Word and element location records
──────────────────────────────
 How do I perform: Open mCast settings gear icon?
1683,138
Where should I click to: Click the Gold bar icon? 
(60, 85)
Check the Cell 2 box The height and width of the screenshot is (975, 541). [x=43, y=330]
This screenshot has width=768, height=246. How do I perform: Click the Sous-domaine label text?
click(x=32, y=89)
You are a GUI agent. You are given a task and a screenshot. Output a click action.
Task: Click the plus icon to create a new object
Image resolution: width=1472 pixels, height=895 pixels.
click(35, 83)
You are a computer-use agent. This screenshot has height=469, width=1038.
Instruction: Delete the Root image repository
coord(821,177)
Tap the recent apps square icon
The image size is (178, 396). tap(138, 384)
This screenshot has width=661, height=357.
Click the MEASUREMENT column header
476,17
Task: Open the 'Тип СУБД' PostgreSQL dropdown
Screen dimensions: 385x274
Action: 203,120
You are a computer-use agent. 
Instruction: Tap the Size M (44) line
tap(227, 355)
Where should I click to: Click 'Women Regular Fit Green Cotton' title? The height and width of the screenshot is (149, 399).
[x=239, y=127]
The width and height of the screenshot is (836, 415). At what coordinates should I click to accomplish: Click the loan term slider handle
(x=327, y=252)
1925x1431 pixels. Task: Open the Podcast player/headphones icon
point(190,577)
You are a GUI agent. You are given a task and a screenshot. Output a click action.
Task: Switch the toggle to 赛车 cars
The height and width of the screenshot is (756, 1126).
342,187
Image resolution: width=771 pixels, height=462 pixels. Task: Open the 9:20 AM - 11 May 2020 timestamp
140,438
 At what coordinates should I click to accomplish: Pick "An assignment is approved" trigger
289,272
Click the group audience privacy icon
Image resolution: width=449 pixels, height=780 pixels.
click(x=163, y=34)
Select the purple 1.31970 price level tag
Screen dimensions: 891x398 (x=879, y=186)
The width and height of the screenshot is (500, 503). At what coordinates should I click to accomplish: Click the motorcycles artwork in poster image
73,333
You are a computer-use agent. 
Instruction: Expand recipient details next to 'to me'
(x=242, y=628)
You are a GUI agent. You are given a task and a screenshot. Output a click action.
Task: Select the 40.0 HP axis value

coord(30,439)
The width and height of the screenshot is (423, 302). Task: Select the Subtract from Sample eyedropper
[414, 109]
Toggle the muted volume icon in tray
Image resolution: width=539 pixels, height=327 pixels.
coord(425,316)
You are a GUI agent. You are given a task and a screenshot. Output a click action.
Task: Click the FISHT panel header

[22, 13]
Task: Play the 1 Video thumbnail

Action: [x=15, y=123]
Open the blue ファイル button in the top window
──────────────────────────────
Return every line of the material above that contains the string "header". Treat uppercase and lowercase letters as different when matching.

Click the MEASUREMENT column header
Task: Click the FISHT panel header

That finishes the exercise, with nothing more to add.